Challenge 1: Given a partially complete Commander deck, recommend “good” cards to complete the deck
My current attempt at tackling this is hosted here. I didn’t get as far as I would have liked, but I made a lot of progress this year thanks to frequently leaning on LLMs for assistance with much of the infrastructural work. I am currently approaching this with a simple NMF model, due to my familiarity with that algorithm from prior work. It’s okay, but still much worse than just picking popular synergies off of EDHRec. Many thanks to my friends for testing this and helping out with evals. If you can’t tell, this blog post is also my first trailer for what I have been working on over the past few years.
I think a “good” recommender system in this space needs to be very steerable, as cards synergize in very interesting but complex ways. I think it is also essential for the system to be somewhat cost conscious, as it is quite easy for a 100-card commander deck to cost more than $450 when purchasing the deck as singles.
I am currently experimenting with using a ~100M parameter Set Transformer, but it’s still struggling with odd behavior, which is much more difficult to debug than the simple NMF model. The new model is obsessed with cards without oracle text, which literally never appear in the training set, I might cull cards which have never appeared in my decklists entirely.
Challenge 2: Scanning and automating card inventory with a smartphone camera
There has been a lot of interesting work in this space, so I don’t know if there is much to add here which isn’t just focusing on cost optimization. ManaBox and DragonShield’s app both offer impressive implementations of efficient and fast card scanning. That being said, I think iOS in particular has an enormous trove of impressive features which can be run entirely on the phone, and are currently massively underutilized by the existing crop of card flipping / deck management apps. Scanning cards using the photogrammetry tooling provided by RealityKit could perhaps one day be a cheaper and more immediate (albeit less thorough) alternative to getting a card graded by PSA or TAG.
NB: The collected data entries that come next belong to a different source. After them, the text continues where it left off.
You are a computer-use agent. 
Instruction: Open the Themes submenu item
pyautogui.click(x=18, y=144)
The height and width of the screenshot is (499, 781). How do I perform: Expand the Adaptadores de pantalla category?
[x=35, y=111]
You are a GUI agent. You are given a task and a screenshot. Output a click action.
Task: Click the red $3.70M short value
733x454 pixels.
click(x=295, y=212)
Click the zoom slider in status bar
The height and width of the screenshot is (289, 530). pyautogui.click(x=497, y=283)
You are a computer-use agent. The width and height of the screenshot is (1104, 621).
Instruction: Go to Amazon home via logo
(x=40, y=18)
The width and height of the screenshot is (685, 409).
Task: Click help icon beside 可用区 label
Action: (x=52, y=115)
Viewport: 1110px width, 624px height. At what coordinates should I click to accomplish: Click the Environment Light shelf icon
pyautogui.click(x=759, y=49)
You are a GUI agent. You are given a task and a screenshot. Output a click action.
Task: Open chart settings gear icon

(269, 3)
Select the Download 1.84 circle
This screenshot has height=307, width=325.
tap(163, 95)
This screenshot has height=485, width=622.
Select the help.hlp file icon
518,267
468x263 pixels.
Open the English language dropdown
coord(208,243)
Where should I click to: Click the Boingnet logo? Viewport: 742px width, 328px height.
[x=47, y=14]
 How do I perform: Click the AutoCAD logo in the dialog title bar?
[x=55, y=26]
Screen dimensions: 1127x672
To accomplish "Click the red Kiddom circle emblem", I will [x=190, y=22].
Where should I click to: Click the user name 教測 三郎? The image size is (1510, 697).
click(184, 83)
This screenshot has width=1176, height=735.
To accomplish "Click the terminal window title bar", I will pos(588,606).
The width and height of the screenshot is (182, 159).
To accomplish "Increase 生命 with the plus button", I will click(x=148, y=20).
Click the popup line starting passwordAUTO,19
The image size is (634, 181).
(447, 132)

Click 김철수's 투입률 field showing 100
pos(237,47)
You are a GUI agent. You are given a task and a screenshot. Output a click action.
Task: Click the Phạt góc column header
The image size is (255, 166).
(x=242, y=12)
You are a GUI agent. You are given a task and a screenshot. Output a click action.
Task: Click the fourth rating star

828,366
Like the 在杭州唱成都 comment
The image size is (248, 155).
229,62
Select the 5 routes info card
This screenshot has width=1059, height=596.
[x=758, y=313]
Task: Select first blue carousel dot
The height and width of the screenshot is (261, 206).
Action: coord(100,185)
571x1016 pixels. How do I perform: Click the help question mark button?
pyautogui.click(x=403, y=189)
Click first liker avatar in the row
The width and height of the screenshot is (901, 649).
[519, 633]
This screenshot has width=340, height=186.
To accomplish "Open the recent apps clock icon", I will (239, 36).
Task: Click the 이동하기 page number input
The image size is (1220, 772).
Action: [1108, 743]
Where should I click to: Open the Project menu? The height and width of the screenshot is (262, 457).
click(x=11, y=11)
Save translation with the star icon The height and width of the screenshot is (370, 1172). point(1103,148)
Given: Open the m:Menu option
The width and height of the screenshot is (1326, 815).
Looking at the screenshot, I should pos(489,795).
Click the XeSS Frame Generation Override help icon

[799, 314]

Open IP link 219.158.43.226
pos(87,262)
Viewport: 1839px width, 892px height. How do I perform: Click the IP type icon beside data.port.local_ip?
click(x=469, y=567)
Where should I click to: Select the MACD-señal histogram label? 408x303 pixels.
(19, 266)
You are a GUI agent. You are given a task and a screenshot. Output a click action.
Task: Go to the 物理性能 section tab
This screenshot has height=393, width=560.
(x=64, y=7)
The existing crop of mobile apps appear to do much better than my multi-day effort tweaking Tesseract, but I wonder if this isn’t a case where it could be very easy to synthesize some data by building some really simple scenes in Blender, and then swapping a texture mapped to a card object in that scene. While my efforts with Tesseract where less than fruitful, The Vertex AI OCR API did seem to work quite well out of the box, and I have not tested Apple’s RecognizedDocumentsRequest function provisioned through Vision (WWDC video here). I think the GCP API will be a solid baseline, although for pretty evident reasons it will suffer from not being able to tell you which set/printing the card from just the text, since I doubt you can actually rely on scanning the set and card number at the very bottom. Here’s an example image from a relatively recent iPhone for testing, in case you’d like to see for yourself!

Challenge 3: Given a deck of non-land cards, optimize a deck’s land curve given a cost constraint
Tweaking a deck’s land curve under a cost constraint is often an interesting exercise in probabilistic programming. Most of the more casual magic players I talk to have a default starting heuristic which is something along the lines of “lands = median color pips times 11 minus mana dorks”, whereas the more competitive players will use spreadsheets to simulate their curve precisely. I think there are plenty of tools out there which should let me (and a chatbot) provide a pretty good solution to this, we’re mostly just playing around with a hypergeometric distribution.